Helping overcome impediments between Managers and Agile Teams
Agile teams often experience difficulties when they have to deal with problems that occur outside the team and may require management involvement to resolve. I’ve seen several Agile teams lose motivation when they question whether managers are really committed to helping the team. Often the team struggle to be open with the manager about the perceived problems or how they could jointly come up with ways to improve the situation.
Here’s a hypothetical scenario based on my experience:
Mike, the Development Manager at a small company, asked Alice, an Agile coach, to come in and help introduce Agile to his organisation, starting with the key development team.
Alice ran some introductory workshops with Mike and the whole team. At the end of these sessions Mike told everyone “I’m really excited about the potential of Agile to help our organisation, starting with this team. I want to do all that I can to support it”
When Alice came back to the organisation a few weeks later she found that the team were beginning to express doubts about how committed Mike was to adopting Agile. Mike had stopped coming to the daily stand-ups and worse, he wasn’t helping them remove the blockers they experienced with tasks that required a specialist user experience designer in another team.
The team told Alice: “Mike’s not doing anything to remove the delays caused by other teams. He says he supports Agile, but when we need him to help us out, he isn’t there for us. Yet again, the problem is with management! There’s no point us doing this Agile stuff if we’re not supported”
Alice agreed with the team Mike’s role is to help the team by overcoming organisational impediments. She decided to encourage Mike to attend the team’s daily stand-up where she hoped he’d recognise that the reasons for blocks which were causing delays on the tasks were things that he should help with. If Mike didn’t see this for himself, Alice would then model this behaviour for Mike by asking “What would it take to remove the blockers on those tasks? Would you benefit from help on those?” If this fails then Alice would be more direct to Mike by asking “What’s your view on talking to the team about the blockers and seeing how you could help?”
What’s your view of Alice’s approach to helping in this situation? Here’s my view – I welcome your thoughts if you see it differently.
- Alice seems to assume that what the team complain about is valid – that Mike is not helping resolve the causes of the external blockages – without clarifying what the team have said or done to raise the issues they see with Mike. Alice seems to assume that the team’s complaint is valid without checking if the team have raised their issue with Mike.

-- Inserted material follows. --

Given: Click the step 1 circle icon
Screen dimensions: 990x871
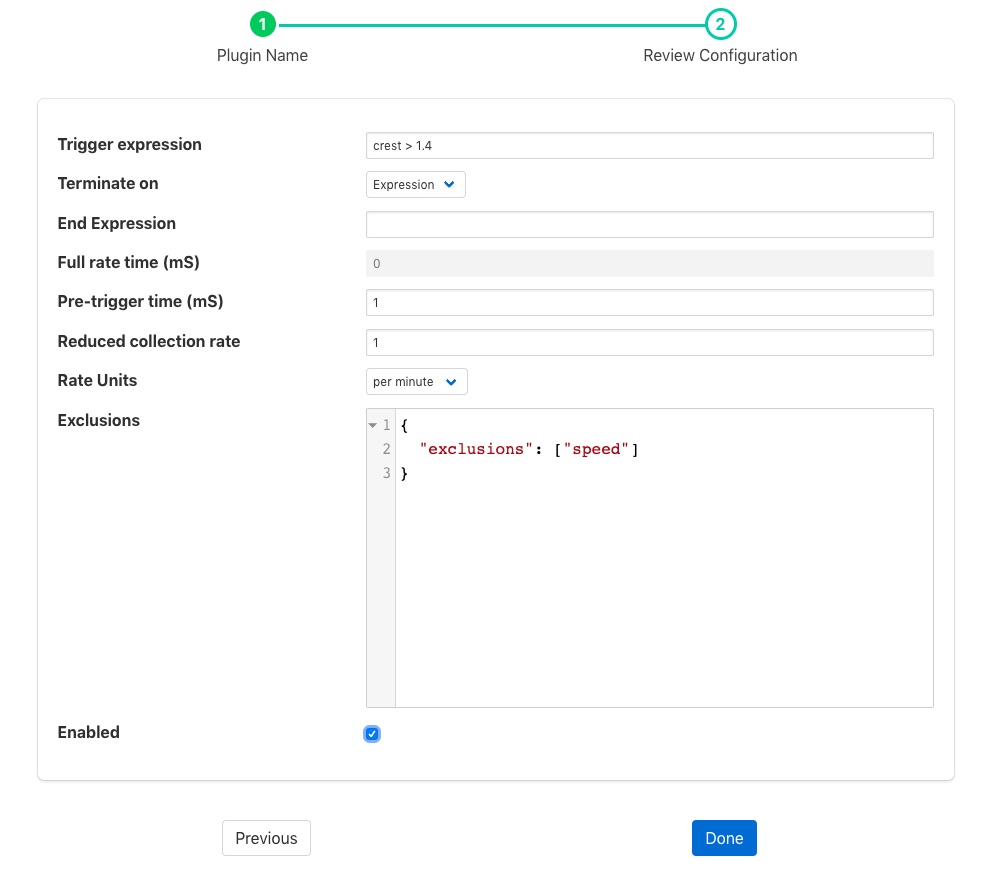Looking at the screenshot, I should (262, 24).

- Alice doesn’t ask the team for the reasoning behind the assumptions they seem to have made, firstly, that Mike is aware that he isn’t helping them, and secondly, he has deliberately chosen not to help them out. Alice doesn’t ask the team why they seem to think that Mike has deliberately chosen not to help them. It would be useful to focus on directly observable data – what the team has seen Mike do or say that lead them to their views?
- The next question is what have the team said or done to make Mike aware of the situation? Have they been explicit and described their point of view? If not, what, if anything prevented them from doing so?

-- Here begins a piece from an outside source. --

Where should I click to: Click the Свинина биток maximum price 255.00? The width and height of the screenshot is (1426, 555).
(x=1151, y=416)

- Alice seems to jump straight to taking action to help the team out, and in doing so, taking responsibility for them, rather than discussing her approach with the team and giving them an opportunity to handle the situation more effectively.
- Alice’s choice to ‘model’ the ‘correct’ behaviour for Mike, without explicitly saying that this is what she is doing, is an easing-in approach with the manager which may be based on assumptions that the Mike couldn’t handle being told directly. It’s likely that Mike will work out that Alice isn’t being direct with him, but rather than guessing what Alice’s view is, Mike is likely to feel puzzled or confused about what Alice is holding back.
Here are a couple of suggestions for how I think this situation could be dealt with more effectively.
Adopt a mindset of curiosity
First off, it’s worth trying to adopt a mindset of curiosity rather than certainty about the team’s view of the issue and the meaning and intent behind Mike’s behaviour. It’s common for the team in this situation to believe that they see the whole picture, that Mike is either lacking the right perspective or being deliberately difficult and the team’s task is to illustrate the obviousness of their perspective so that Mike will change. A more productive frame of mind is to believe that the team see many important things, but not the whole situation, Mike may see additional things they don’t and the task is to work together to design a productive way forward.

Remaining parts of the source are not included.